Le texte remonte d’abord aux bases de cette relation. En 2012, la GIZ décrivait l’Allemagne comme un partenaire de développement « de confiance » du Sénégal depuis 1960. Cette coopération, d’abord nourrie par les liens entre le président Léopold Sédar Senghor et le chancelier Willy Brandt, s’est ensuite structurée autour de plusieurs acteurs allemands, dont la GIZ, la KfW, des fondations politiques et l’ambassade d’Allemagne.
Une coopération élargie au fil des années
Avec le temps, le cadre a évolué. Le document rappelle qu’à la fin des années 1990 et au début des années 2000, l’appui allemand portait surtout sur le développement rural et la gestion de l’eau. La coopération s’est ensuite étendue à l’adaptation climatique, à l’accès à l’énergie et au développement économique, avant d’intégrer plus récemment des objectifs plus larges liés à l’investissement, à la stabilité régionale et à la gestion migratoire.
Le tournant le plus récent est situé en 2024 au Sénégal, avec l’élection de Bassirou Diomaye Faye et l’arrivée au pouvoir du PASTEF, dans un contexte où les autorités mettent en avant la souveraineté et une approche « win-win ». Le brief, relayé par Afripoli dans sa présentation, note aussi qu’en Allemagne les débats budgétaires et les priorités stratégiques poussent à lier davantage la coopération aux intérêts économiques, climatiques et migratoires.
Énergie, migration et limites des outils actuels
Le texte s’attarde ensuite sur les dossiers qui concentrent ces ajustements. Sur l’énergie, il cite le Just Energy Transition Partnership conclu avec le Sénégal, qui prévoit un financement initial de 2,5 milliards de dollars sur 3 à 5 ans pour les objectifs climatiques et énergétiques du secteur électrique. Mais le document relève aussi des interrogations sur l’équilibre entre dons et prêts, la dette, la transparence et la place des acteurs locaux dans la définition des priorités.

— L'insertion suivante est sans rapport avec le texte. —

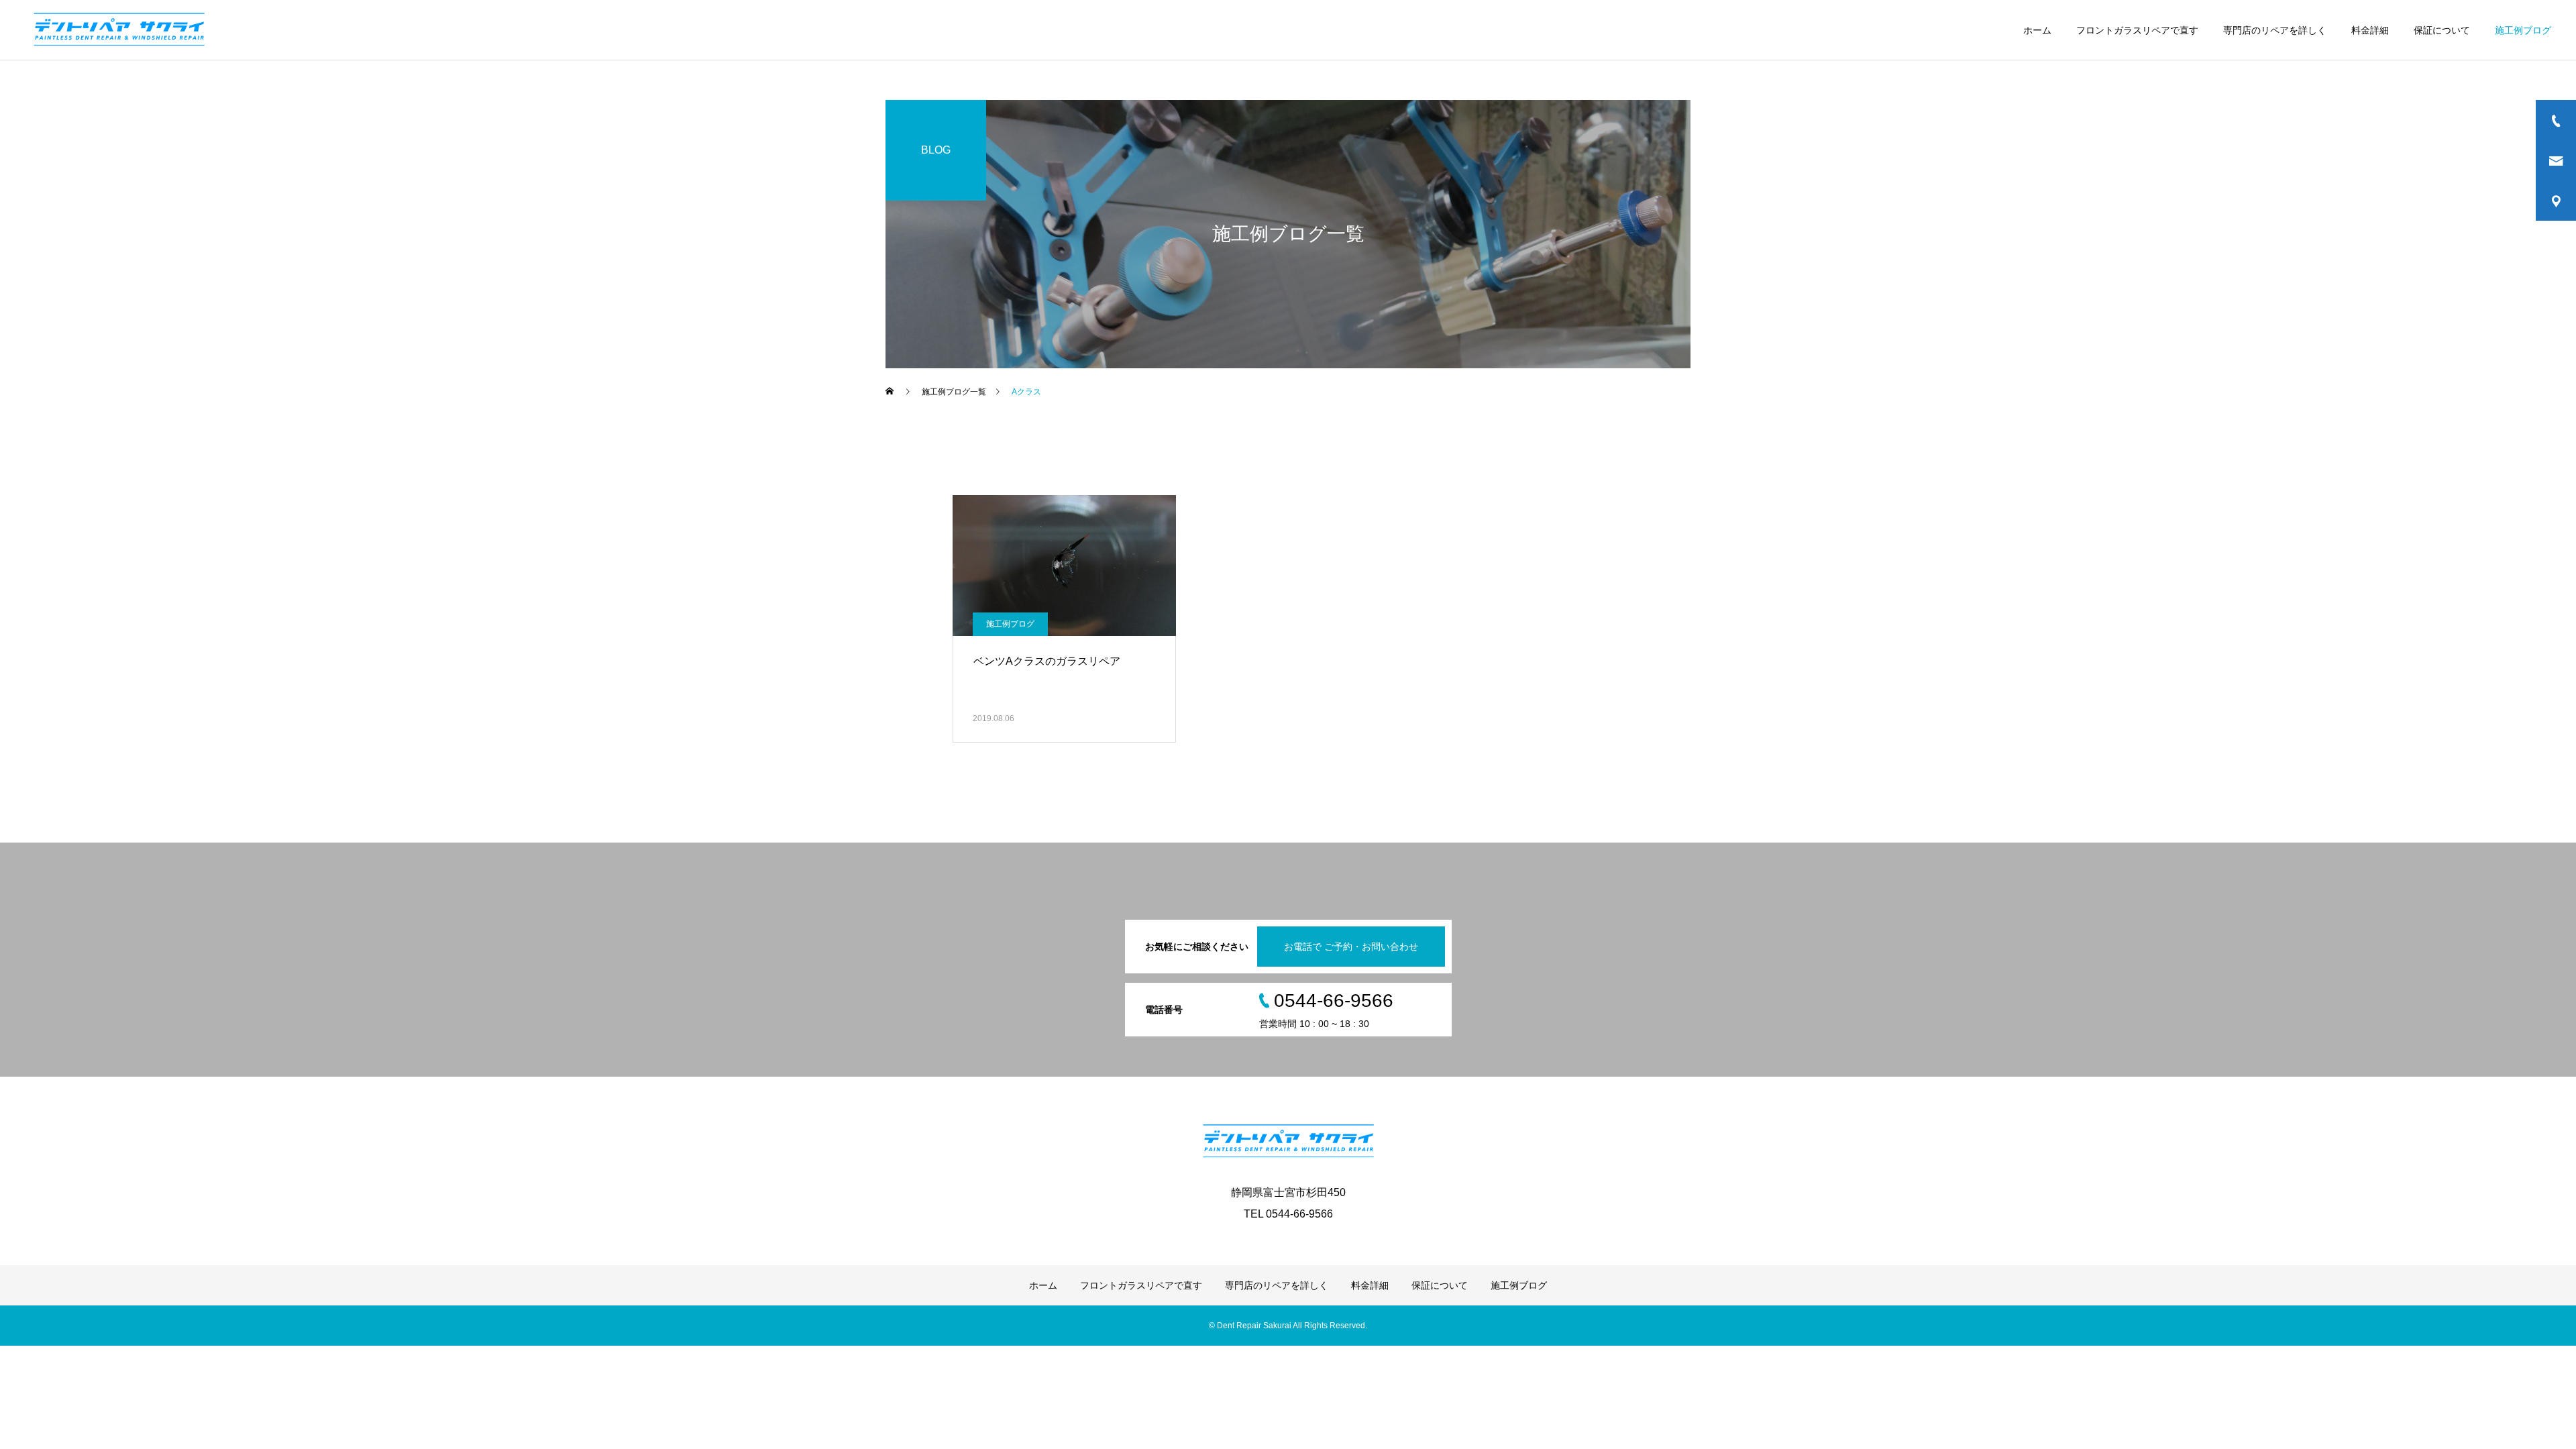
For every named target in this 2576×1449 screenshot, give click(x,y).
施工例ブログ (2523, 30)
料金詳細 (2370, 30)
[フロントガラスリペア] (119, 30)
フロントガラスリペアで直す (2137, 30)
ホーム (2037, 30)
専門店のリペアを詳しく (2274, 30)
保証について (2442, 30)
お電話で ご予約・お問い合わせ (1351, 946)
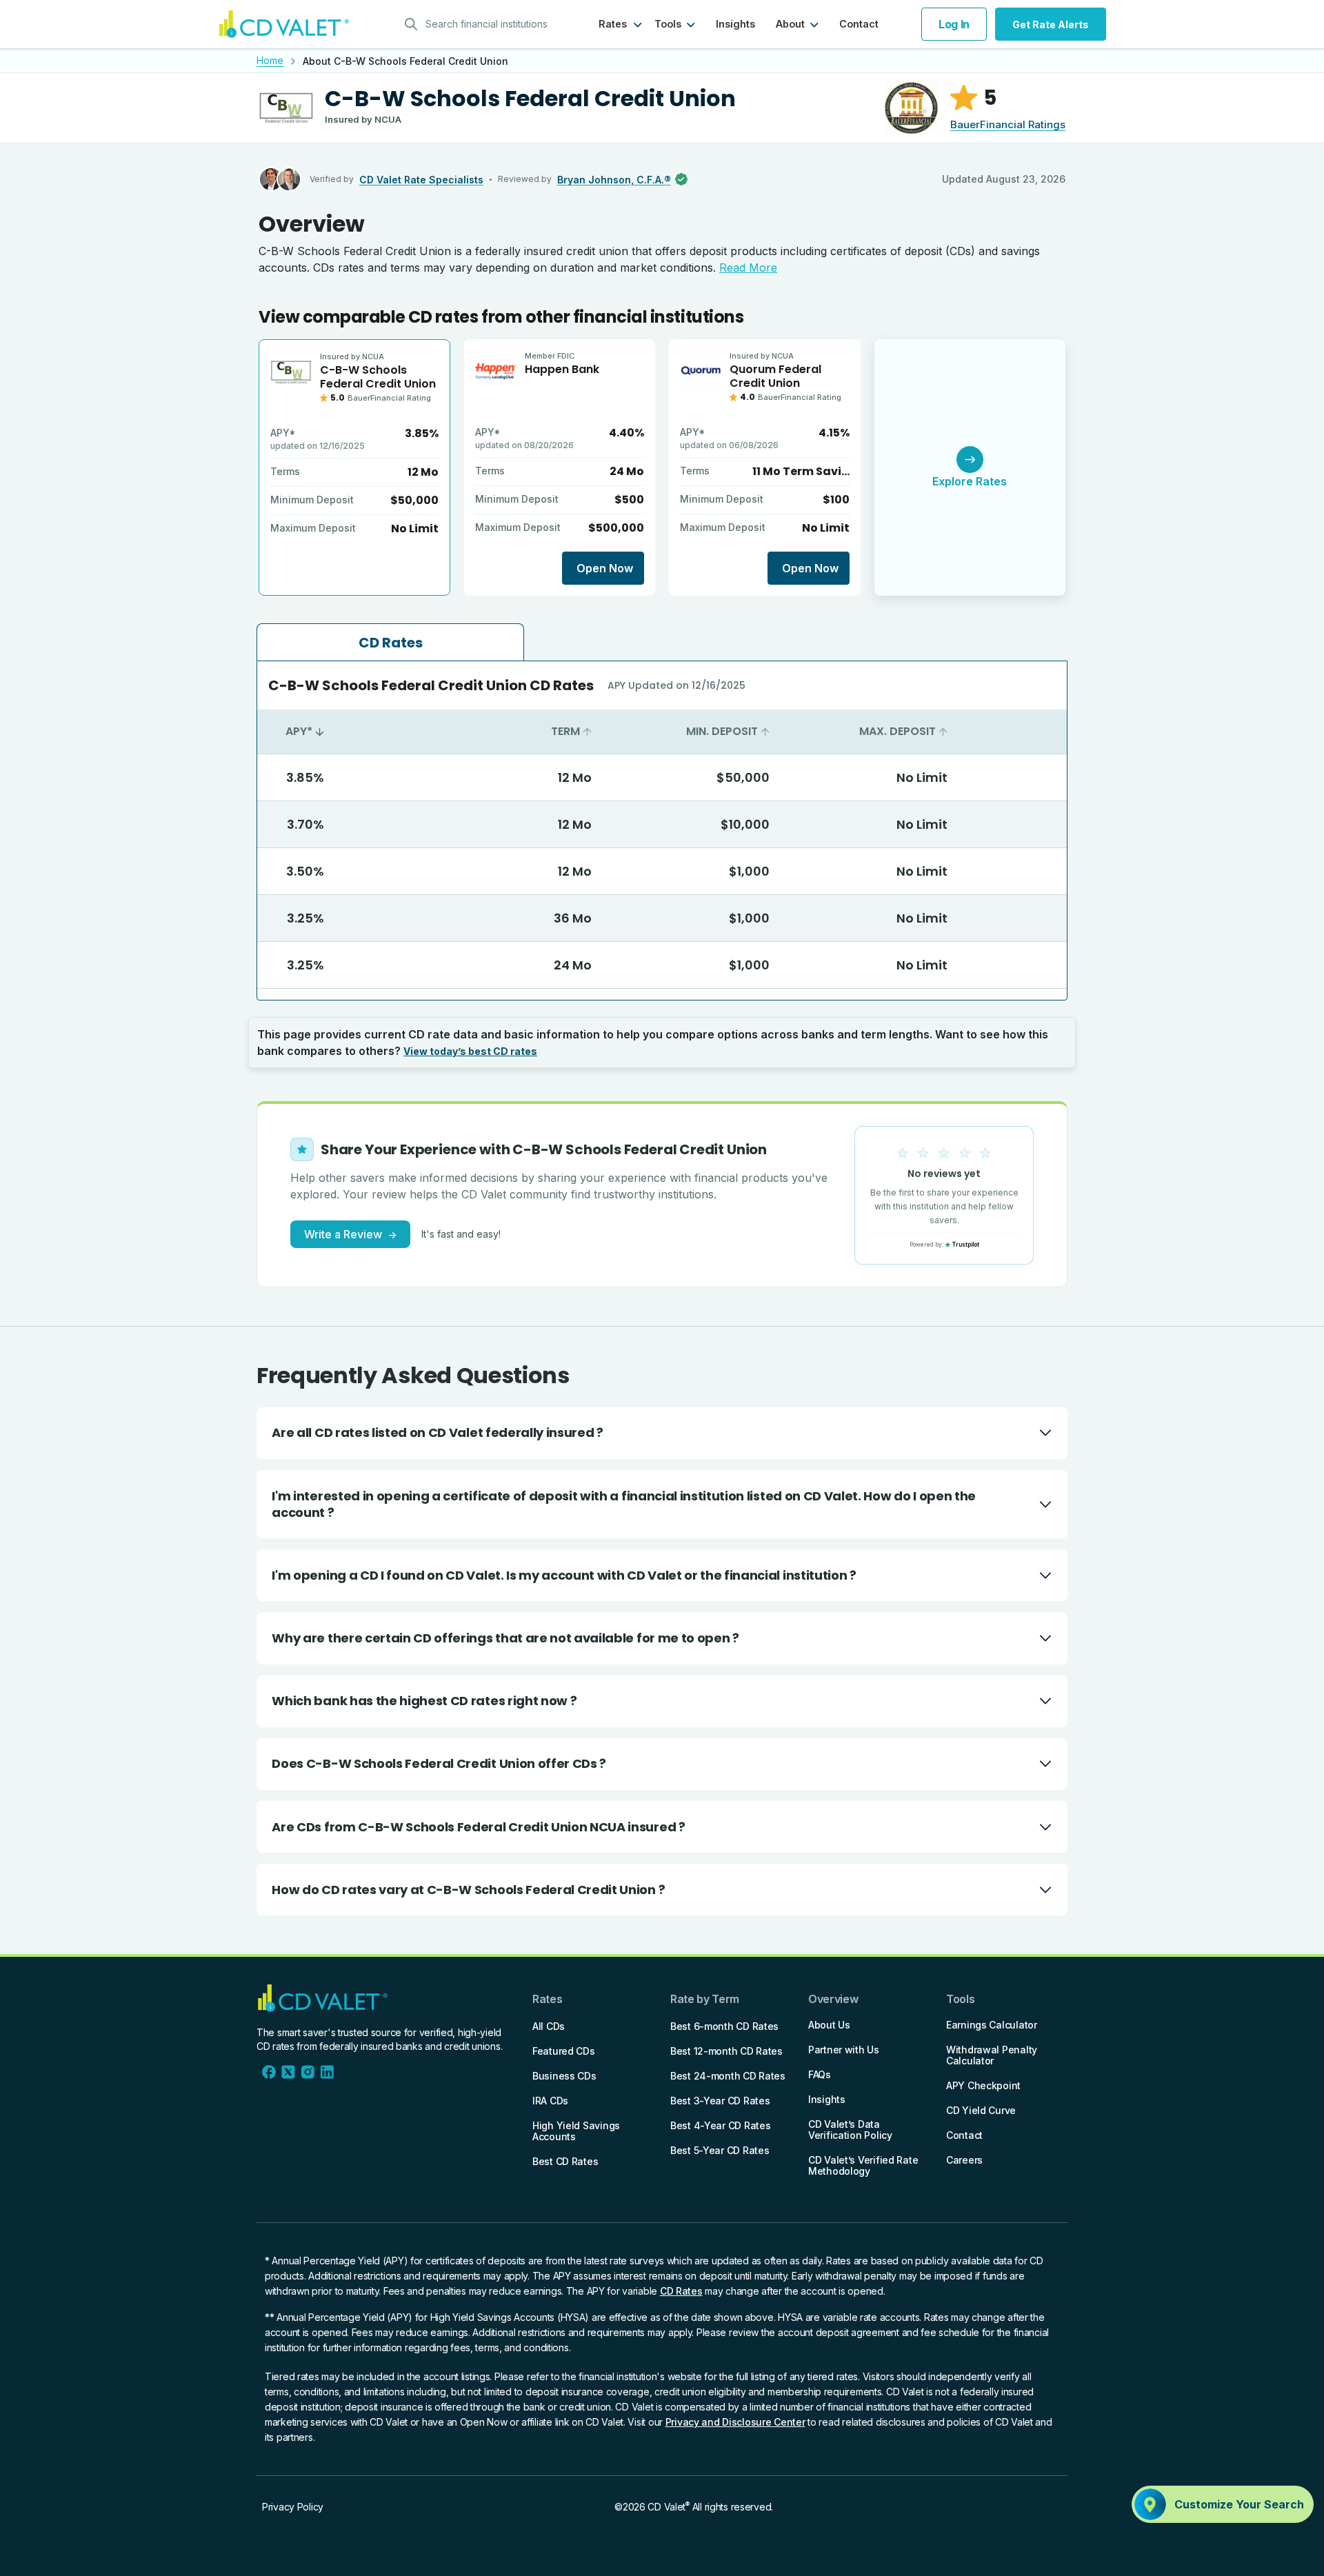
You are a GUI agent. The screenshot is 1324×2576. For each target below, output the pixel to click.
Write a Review (350, 1234)
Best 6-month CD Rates (724, 2026)
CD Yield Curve (981, 2110)
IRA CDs (550, 2100)
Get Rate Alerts (1050, 24)
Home (270, 60)
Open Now (604, 568)
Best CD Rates (565, 2161)
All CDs (548, 2026)
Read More (748, 267)
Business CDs (564, 2076)
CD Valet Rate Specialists (421, 179)
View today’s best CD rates (470, 1051)
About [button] (790, 24)
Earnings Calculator (991, 2025)
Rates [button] (613, 24)
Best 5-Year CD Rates (719, 2150)
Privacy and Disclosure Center (735, 2422)
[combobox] (480, 24)
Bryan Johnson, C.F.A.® (614, 179)
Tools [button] (667, 24)
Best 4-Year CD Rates (720, 2125)
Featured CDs (563, 2051)
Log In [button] (954, 24)
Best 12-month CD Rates (726, 2051)
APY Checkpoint (983, 2085)
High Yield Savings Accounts (576, 2131)
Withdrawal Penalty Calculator (991, 2055)
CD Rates (681, 2291)
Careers (964, 2160)
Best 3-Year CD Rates (720, 2100)
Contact (859, 24)
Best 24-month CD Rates (727, 2076)
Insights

Sur la migration, l’analyse décrit des programmes allemands qui associent formation, emploi et réintégration à l’objectif de traiter les « causes profondes de la migration irrégulière » et d’encourager les retours. Au terme de ses 18 entretiens et six tables rondes menés entre juin et octobre 2025, le brief conclut surtout qu’il s’agit moins de créer de nouveaux instruments que de faire fonctionner les cadres existants de manière plus transparente, plus inclusive et avec un pilotage réellement partagé entre Dakar et Berlin.